- Set of tasks:
[a] Reproduce the part of the passage on package ecosystems that starts with "The SWI-Prolog ecosystem" and goes on through "47 transitive dependencies.".
[b] In the passage on package ecosystems, against what transparency log does the Go toolchain verify module downloads?
[c] Extend the passage on package ecosystems and supply-chain attacks, picking up after its final sentence.
** START Page **
The software supply chain has become one of the primary vectors for malicious code in the 2020s. The Python ecosystem, despite its enormous productivity advantages, has been the target of sustained, sophisticated typosquatting campaigns. An attacker registers requets instead of requests, or colourama instead of colorama, and waits for a developer to make a single keystroke error in a pip install command. The result can be credential theft, backdoor installation, or ransomware deployment. This is not a hypothetical; it has happened hundreds of documented times, and the sheer size of PyPI (over 500,000 packages as of 2026) makes comprehensive auditing practically impossible.
The SWI-Prolog ecosystem works differently. The primary package mechanism is the SWI-Prolog Pack system, which is small, curated, and predominantly composed of packages written by researchers and engineers who publish their identity alongside their work. As of 2026, there are roughly 400 packs in the official registry. Every pack we use in this book will be examined, its source code will be referenced, and we will explain what it does before we install it. There is no equivalent of pip install some-package followed by a silent import of 47 transitive dependencies.
The Go ecosystem has a similar characteristic. Go modules are imported by their full repository path (github.com/author/package), which makes it significantly harder to conduct a typosquatting attack — there is no central registry where a near-identical name can be quietly registered. The Go toolchain also performs cryptographic verification of module downloads against a transparency log (sum.golang.org), meaning that a package cannot be silently replaced on a server after a developer has verified it.
** END Page **
** START Source material **
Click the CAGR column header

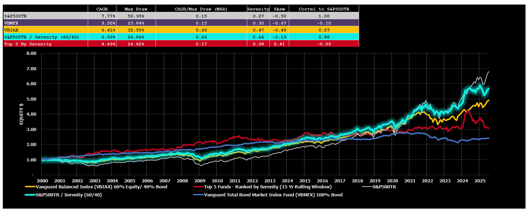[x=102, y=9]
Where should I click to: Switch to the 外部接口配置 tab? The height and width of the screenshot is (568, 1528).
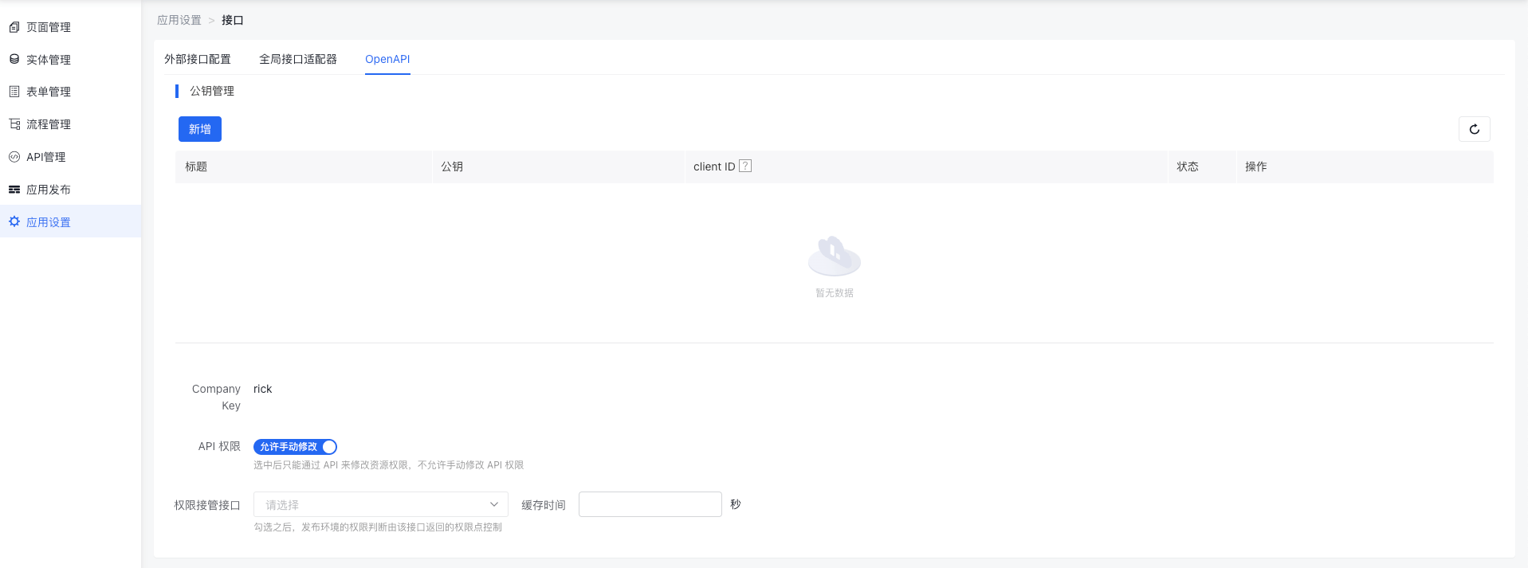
** END Source material **
- Results for each task:
[a]
The SWI-Prolog ecosystem works differently. The primary package mechanism is the SWI-Prolog Pack system, which is small, curated, and predominantly composed of packages written by researchers and engineers who publish their identity alongside their work. As of 2026, there are roughly 400 packs in the official registry. Every pack we use in this book will be examined, its source code will be referenced, and we will explain what it does before we install it. There is no equivalent of pip install some-package followed by a silent import of 47 transitive dependencies.

[b] sum.golang.org

[c]
This does not mean that Prolog and Go are immune to supply chain attacks. Nothing is immune. But the combination of a small, curated package ecosystem (Prolog) and cryptographic module verification (Go) makes this stack measurably more resistant to the class of attacks that have plagued Python-based systems. This is one of the reasons we are using it, and it is a reason we will return to when we discuss security policy enforcement in the Prolog knowledge base in later chapters.
1.2 Provisioning the VM on Proxmox
We will now walk through the complete process of creating and configuring the Linux Mint 22.x VM on Proxmox. These instructions assume Proxmox VE 8.x, which is the current stable release. The web interface described here is accessed via https://<proxmox-host-ip>:8006.
1.2.1 Downloading the Linux Mint 22.x ISO
The first step is to get the installation ISO onto the Proxmox host. We always download ISOs directly from the official source and verify the checksum before use. This is not paranoia; it is standard operational practice.
https://www.linuxmint.com/download.php
Select Linux Mint 22.x "Wilma" (or the current 22.x point release), Cinnamon Edition, 64-bit. Download the .iso file.
On the same download page, there is a link to the SHA256 checksums file. Download that as well. On a Linux or macOS terminal, verify the download:
sha256sum linuxmint-22.x-cinnamon-64bit.iso
Compare the output against the checksum in the downloaded .sha256sum file. They must match exactly. If they do not, discard the ISO and download again. We do not proceed with an unverified ISO.
Uploading the ISO to Proxmox
In the Proxmox web interface:
- In the left panel, select your node (e.g.,
pve). - Expand the node and select a storage pool that supports ISO images — typically
local. - Select ISO Images from the content panel.
- Click Upload and select the verified
.isofile.
Alternatively, if the Proxmox host has internet access, we can use the Download from URL option, pasting the direct download URL from the Linux Mint website. However, be aware that this bypasses our local checksum verification step. If using this method, download the ISO to a local path on the Proxmox host afterwards and verify it via the Proxmox shell:
# Access the Proxmox shell via the web UI: Node > Shell
sha256sum /var/lib/vz/template/iso/linuxmint-22.x-cinnamon-64bit.iso
1.2.2 Creating the Virtual Machine
In the Proxmox web interface, click Create VM in the top-right corner. We will go through each tab of the creation wizard.
General Tab
- Node: Select your Proxmox node.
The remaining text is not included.